**GOAL**
Rewrite the lines from the start of the data listing through the line containing "[x=200, y=166]" as a Markdown table with the columns Row and Line, numbering each row and skipping blank lines.

**Data listing**

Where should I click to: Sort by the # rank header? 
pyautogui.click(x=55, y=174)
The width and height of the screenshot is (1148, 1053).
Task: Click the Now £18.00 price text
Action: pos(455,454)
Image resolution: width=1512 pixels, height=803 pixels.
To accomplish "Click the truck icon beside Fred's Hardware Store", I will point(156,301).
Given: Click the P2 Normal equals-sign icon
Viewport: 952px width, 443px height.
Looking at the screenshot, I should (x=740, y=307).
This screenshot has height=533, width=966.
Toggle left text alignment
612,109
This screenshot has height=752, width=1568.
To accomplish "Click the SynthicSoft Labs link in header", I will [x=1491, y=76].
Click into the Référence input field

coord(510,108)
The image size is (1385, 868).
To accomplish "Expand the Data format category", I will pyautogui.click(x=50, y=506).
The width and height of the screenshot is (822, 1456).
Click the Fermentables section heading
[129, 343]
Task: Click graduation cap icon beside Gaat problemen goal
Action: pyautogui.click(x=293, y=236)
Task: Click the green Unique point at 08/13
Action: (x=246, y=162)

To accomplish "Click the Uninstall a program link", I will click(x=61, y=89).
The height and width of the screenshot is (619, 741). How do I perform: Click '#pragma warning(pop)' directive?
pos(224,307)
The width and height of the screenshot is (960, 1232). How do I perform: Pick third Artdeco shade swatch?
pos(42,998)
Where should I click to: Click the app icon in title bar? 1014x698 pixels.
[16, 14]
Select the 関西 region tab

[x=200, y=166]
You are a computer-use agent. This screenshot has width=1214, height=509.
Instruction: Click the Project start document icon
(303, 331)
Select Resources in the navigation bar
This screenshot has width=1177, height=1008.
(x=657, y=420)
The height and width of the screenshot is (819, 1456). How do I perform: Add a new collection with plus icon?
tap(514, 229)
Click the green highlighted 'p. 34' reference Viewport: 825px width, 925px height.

**EXERCISE RESULT**
| Row | Line |
|---|---|
| 1 | Where should I click to: Sort by the # rank header?  |
| 2 | pyautogui.click(x=55, y=174) |
| 3 | The width and height of the screenshot is (1148, 1053). |
| 4 | Task: Click the Now £18.00 price text |
| 5 | Action: pos(455,454) |
| 6 | Image resolution: width=1512 pixels, height=803 pixels. |
| 7 | To accomplish "Click the truck icon beside Fred's Hardware Store", I will point(156,301). |
| 8 | Given: Click the P2 Normal equals-sign icon |
| 9 | Viewport: 952px width, 443px height. |
| 10 | Looking at the screenshot, I should (x=740, y=307). |
| 11 | This screenshot has height=533, width=966. |
| 12 | Toggle left text alignment |
| 13 | 612,109 |
| 14 | This screenshot has height=752, width=1568. |
| 15 | To accomplish "Click the SynthicSoft Labs link in header", I will [x=1491, y=76]. |
| 16 | Click into the Référence input field |
| 17 | coord(510,108) |
| 18 | The image size is (1385, 868). |
| 19 | To accomplish "Expand the Data format category", I will pyautogui.click(x=50, y=506). |
| 20 | The width and height of the screenshot is (822, 1456). |
| 21 | Click the Fermentables section heading |
| 22 | [129, 343] |
| 23 | Task: Click graduation cap icon beside Gaat problemen goal |
| 24 | Action: pyautogui.click(x=293, y=236) |
| 25 | Task: Click the green Unique point at 08/13 |
| 26 | Action: (x=246, y=162) |
| 27 | To accomplish "Click the Uninstall a program link", I will click(x=61, y=89). |
| 28 | The height and width of the screenshot is (619, 741). How do I perform: Click '#pragma warning(pop)' directive? |
| 29 | pos(224,307) |
| 30 | The width and height of the screenshot is (960, 1232). How do I perform: Pick third Artdeco shade swatch? |
| 31 | pos(42,998) |
| 32 | Where should I click to: Click the app icon in title bar? 1014x698 pixels. |
| 33 | [16, 14] |
| 34 | Select the 関西 region tab |
| 35 | [x=200, y=166] |